[Rows indicating where targets appear]
* * * * * * *

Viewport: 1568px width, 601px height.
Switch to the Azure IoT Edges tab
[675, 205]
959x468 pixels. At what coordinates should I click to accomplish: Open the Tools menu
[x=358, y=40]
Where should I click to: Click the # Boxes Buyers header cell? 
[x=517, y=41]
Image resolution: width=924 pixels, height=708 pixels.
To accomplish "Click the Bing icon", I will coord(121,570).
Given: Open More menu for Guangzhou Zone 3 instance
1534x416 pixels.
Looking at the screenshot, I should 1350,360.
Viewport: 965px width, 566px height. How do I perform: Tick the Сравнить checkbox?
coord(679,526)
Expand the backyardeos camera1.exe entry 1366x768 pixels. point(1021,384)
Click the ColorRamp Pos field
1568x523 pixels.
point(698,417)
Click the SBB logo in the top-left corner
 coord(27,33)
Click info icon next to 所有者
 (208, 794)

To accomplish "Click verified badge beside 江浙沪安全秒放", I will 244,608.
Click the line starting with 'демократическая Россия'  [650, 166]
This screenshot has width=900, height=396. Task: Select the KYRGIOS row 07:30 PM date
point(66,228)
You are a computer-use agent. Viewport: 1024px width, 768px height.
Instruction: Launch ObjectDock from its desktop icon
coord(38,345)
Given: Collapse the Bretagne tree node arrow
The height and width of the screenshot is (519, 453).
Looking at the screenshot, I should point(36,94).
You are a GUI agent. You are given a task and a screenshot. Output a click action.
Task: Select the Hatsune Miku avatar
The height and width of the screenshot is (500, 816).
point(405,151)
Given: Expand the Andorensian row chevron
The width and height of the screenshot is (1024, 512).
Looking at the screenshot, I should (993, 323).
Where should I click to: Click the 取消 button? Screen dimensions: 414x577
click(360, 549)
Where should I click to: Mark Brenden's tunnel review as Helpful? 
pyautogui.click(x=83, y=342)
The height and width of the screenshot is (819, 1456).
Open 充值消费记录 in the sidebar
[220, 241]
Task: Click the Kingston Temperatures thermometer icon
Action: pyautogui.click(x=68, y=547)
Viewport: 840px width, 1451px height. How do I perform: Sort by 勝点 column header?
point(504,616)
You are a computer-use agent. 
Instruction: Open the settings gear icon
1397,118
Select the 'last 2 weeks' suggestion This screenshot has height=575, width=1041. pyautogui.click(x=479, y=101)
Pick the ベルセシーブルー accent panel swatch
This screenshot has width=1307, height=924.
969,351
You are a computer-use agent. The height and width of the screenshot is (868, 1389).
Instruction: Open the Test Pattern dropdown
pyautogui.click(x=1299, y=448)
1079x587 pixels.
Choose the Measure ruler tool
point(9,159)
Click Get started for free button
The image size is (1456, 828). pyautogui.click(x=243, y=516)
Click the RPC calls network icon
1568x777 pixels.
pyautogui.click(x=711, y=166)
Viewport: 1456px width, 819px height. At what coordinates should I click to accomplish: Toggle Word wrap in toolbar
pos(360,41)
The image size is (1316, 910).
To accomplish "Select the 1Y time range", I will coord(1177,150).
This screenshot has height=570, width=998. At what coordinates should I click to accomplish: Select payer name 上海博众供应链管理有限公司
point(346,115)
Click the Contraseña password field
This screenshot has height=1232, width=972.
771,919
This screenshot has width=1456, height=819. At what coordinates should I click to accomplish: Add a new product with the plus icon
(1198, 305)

* * * * * * *

What you should do:
Reproduce verbatim everything in the data above from the line containing "Viewport: 965px width, 566px" down to the line containing "pyautogui.click(x=711, y=166)", including both of those lines.

Written response:
Viewport: 965px width, 566px height. How do I perform: Tick the Сравнить checkbox?
coord(679,526)
Expand the backyardeos camera1.exe entry 1366x768 pixels. point(1021,384)
Click the ColorRamp Pos field
1568x523 pixels.
point(698,417)
Click the SBB logo in the top-left corner
 coord(27,33)
Click info icon next to 所有者
 (208, 794)

To accomplish "Click verified badge beside 江浙沪安全秒放", I will 244,608.
Click the line starting with 'демократическая Россия'  [650, 166]
This screenshot has width=900, height=396. Task: Select the KYRGIOS row 07:30 PM date
point(66,228)
You are a computer-use agent. Viewport: 1024px width, 768px height.
Instruction: Launch ObjectDock from its desktop icon
coord(38,345)
Given: Collapse the Bretagne tree node arrow
The height and width of the screenshot is (519, 453).
Looking at the screenshot, I should point(36,94).
You are a GUI agent. You are given a task and a screenshot. Output a click action.
Task: Select the Hatsune Miku avatar
The height and width of the screenshot is (500, 816).
point(405,151)
Given: Expand the Andorensian row chevron
The width and height of the screenshot is (1024, 512).
Looking at the screenshot, I should (993, 323).
Where should I click to: Click the 取消 button? Screen dimensions: 414x577
click(360, 549)
Where should I click to: Mark Brenden's tunnel review as Helpful? 
pyautogui.click(x=83, y=342)
The height and width of the screenshot is (819, 1456).
Open 充值消费记录 in the sidebar
[220, 241]
Task: Click the Kingston Temperatures thermometer icon
Action: pyautogui.click(x=68, y=547)
Viewport: 840px width, 1451px height. How do I perform: Sort by 勝点 column header?
point(504,616)
You are a computer-use agent. 
Instruction: Open the settings gear icon
1397,118
Select the 'last 2 weeks' suggestion This screenshot has height=575, width=1041. pyautogui.click(x=479, y=101)
Pick the ベルセシーブルー accent panel swatch
This screenshot has width=1307, height=924.
969,351
You are a computer-use agent. The height and width of the screenshot is (868, 1389).
Instruction: Open the Test Pattern dropdown
pyautogui.click(x=1299, y=448)
1079x587 pixels.
Choose the Measure ruler tool
point(9,159)
Click Get started for free button
The image size is (1456, 828). pyautogui.click(x=243, y=516)
Click the RPC calls network icon
1568x777 pixels.
pyautogui.click(x=711, y=166)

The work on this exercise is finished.